_Work to complete_
In the records below, find the line that contains "Task: Select the 20,940" and the line that contains "Open more options", then retype exactly those two lines and every line between them.

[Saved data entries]
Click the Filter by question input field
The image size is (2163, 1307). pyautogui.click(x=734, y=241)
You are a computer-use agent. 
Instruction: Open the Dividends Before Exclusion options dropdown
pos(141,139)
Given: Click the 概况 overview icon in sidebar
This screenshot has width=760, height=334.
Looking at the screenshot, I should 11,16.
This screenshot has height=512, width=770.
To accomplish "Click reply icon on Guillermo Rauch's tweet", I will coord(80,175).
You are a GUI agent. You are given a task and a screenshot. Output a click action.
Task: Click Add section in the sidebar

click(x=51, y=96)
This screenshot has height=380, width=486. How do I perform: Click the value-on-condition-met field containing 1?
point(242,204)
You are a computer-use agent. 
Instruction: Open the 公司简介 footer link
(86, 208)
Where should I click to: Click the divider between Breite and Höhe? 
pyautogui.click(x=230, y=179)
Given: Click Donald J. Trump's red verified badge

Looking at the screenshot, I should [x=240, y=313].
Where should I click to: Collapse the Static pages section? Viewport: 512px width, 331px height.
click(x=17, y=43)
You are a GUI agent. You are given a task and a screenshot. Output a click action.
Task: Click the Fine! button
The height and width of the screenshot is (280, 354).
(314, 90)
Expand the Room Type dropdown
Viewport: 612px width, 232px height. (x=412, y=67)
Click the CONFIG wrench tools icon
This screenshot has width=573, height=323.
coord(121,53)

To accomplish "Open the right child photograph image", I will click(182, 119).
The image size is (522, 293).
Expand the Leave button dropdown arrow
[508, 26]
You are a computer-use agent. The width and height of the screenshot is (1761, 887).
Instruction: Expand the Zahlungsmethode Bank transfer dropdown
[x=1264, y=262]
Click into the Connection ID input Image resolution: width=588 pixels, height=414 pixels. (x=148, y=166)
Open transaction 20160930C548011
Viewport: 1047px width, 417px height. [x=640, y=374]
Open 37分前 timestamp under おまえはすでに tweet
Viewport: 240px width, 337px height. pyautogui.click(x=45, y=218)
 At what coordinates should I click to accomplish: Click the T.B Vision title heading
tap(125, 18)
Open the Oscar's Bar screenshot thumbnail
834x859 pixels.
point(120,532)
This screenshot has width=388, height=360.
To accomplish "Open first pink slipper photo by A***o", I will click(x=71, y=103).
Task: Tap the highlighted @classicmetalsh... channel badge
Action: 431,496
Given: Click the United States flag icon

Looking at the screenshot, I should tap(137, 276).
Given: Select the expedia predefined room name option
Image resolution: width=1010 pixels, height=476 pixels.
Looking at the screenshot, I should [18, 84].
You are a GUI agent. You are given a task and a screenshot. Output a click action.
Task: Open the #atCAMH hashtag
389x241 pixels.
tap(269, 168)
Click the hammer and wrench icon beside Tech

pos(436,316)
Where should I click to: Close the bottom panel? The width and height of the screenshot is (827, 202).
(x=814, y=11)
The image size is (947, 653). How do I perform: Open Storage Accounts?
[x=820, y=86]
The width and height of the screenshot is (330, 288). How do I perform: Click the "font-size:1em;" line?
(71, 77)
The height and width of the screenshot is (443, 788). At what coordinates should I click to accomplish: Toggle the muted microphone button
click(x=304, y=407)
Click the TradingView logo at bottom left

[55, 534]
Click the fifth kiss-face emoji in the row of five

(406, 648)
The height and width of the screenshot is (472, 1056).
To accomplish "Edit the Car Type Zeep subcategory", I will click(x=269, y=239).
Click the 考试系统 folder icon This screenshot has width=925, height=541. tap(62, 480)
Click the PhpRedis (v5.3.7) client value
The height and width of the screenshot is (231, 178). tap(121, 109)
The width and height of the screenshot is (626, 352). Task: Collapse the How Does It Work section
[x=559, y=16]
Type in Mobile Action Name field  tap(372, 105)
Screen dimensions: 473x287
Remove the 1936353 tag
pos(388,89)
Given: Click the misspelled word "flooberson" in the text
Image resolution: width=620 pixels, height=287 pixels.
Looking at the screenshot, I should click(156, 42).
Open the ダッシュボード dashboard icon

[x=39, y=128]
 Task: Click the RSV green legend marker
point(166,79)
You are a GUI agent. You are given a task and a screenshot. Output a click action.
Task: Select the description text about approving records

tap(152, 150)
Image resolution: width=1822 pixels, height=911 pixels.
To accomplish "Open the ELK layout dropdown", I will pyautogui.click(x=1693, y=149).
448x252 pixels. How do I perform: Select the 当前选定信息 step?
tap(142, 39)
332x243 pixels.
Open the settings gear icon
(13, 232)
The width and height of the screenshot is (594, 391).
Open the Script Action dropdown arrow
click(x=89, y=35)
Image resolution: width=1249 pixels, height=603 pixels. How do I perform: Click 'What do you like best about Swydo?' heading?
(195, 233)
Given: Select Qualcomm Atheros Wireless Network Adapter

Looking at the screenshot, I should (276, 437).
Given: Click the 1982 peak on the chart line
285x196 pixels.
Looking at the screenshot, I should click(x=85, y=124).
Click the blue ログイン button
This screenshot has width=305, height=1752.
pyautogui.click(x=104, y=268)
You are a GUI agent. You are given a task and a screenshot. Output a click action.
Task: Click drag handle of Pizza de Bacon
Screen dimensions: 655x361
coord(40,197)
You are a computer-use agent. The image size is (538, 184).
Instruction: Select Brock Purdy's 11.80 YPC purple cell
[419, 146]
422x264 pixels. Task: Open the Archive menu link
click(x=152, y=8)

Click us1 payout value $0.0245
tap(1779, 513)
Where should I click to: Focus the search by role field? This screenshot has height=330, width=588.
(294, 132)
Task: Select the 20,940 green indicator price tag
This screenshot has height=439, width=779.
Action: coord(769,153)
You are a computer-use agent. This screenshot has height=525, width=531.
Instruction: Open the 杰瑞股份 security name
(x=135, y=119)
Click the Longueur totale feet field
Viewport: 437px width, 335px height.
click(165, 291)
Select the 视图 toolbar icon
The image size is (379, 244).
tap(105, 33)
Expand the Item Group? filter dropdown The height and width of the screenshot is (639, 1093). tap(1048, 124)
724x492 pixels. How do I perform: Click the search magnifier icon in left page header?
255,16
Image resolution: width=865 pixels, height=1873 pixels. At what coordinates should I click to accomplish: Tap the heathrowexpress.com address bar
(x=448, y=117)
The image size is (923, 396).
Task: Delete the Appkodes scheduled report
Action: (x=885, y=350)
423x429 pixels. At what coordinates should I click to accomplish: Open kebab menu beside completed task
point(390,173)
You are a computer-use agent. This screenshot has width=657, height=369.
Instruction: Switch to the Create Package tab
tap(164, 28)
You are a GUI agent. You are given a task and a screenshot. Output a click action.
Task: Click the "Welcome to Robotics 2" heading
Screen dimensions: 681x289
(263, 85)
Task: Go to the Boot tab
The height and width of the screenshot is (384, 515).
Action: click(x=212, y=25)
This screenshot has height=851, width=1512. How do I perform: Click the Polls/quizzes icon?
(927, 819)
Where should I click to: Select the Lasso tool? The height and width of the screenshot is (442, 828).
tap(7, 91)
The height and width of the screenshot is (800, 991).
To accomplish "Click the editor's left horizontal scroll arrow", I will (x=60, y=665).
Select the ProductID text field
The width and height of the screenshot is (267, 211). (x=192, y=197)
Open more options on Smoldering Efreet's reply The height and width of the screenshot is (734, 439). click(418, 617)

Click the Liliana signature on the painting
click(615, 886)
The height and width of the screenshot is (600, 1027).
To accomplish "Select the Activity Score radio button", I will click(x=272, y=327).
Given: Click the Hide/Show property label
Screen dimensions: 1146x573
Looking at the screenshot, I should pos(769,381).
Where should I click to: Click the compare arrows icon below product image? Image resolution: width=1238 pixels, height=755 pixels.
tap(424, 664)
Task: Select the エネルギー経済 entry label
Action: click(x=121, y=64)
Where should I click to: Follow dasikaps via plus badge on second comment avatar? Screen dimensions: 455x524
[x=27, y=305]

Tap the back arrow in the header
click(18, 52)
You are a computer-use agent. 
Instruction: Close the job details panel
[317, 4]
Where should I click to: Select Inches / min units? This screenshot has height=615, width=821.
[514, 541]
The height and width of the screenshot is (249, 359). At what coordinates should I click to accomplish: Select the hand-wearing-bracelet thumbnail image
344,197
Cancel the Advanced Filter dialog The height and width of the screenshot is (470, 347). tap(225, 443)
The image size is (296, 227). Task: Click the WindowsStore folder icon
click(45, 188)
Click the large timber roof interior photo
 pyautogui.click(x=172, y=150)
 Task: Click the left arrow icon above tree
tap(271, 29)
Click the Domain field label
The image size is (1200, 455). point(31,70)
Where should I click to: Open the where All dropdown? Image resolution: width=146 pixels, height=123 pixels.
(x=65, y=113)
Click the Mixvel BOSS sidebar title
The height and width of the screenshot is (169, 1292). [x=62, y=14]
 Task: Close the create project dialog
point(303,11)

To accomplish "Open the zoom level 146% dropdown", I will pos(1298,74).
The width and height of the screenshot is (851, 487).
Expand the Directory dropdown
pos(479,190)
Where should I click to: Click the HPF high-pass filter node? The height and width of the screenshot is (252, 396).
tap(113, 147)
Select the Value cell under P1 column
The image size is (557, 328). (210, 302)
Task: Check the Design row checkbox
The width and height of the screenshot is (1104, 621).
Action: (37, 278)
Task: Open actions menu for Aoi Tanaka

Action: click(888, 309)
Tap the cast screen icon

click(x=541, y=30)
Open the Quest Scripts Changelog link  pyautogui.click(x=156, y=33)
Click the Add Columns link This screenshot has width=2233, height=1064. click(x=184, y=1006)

_Task answer_
Task: Select the 20,940 green indicator price tag
This screenshot has height=439, width=779.
Action: coord(769,153)
You are a computer-use agent. This screenshot has height=525, width=531.
Instruction: Open the 杰瑞股份 security name
(x=135, y=119)
Click the Longueur totale feet field
Viewport: 437px width, 335px height.
click(165, 291)
Select the 视图 toolbar icon
The image size is (379, 244).
tap(105, 33)
Expand the Item Group? filter dropdown The height and width of the screenshot is (639, 1093). tap(1048, 124)
724x492 pixels. How do I perform: Click the search magnifier icon in left page header?
255,16
Image resolution: width=865 pixels, height=1873 pixels. At what coordinates should I click to accomplish: Tap the heathrowexpress.com address bar
(x=448, y=117)
The image size is (923, 396).
Task: Delete the Appkodes scheduled report
Action: (x=885, y=350)
423x429 pixels. At what coordinates should I click to accomplish: Open kebab menu beside completed task
point(390,173)
You are a computer-use agent. This screenshot has width=657, height=369.
Instruction: Switch to the Create Package tab
tap(164, 28)
You are a GUI agent. You are given a task and a screenshot. Output a click action.
Task: Click the "Welcome to Robotics 2" heading
Screen dimensions: 681x289
(263, 85)
Task: Go to the Boot tab
The height and width of the screenshot is (384, 515).
Action: click(x=212, y=25)
This screenshot has height=851, width=1512. How do I perform: Click the Polls/quizzes icon?
(927, 819)
Where should I click to: Select the Lasso tool? The height and width of the screenshot is (442, 828).
tap(7, 91)
The height and width of the screenshot is (800, 991).
To accomplish "Click the editor's left horizontal scroll arrow", I will (x=60, y=665).
Select the ProductID text field
The width and height of the screenshot is (267, 211). (x=192, y=197)
Open more options on Smoldering Efreet's reply The height and width of the screenshot is (734, 439). click(418, 617)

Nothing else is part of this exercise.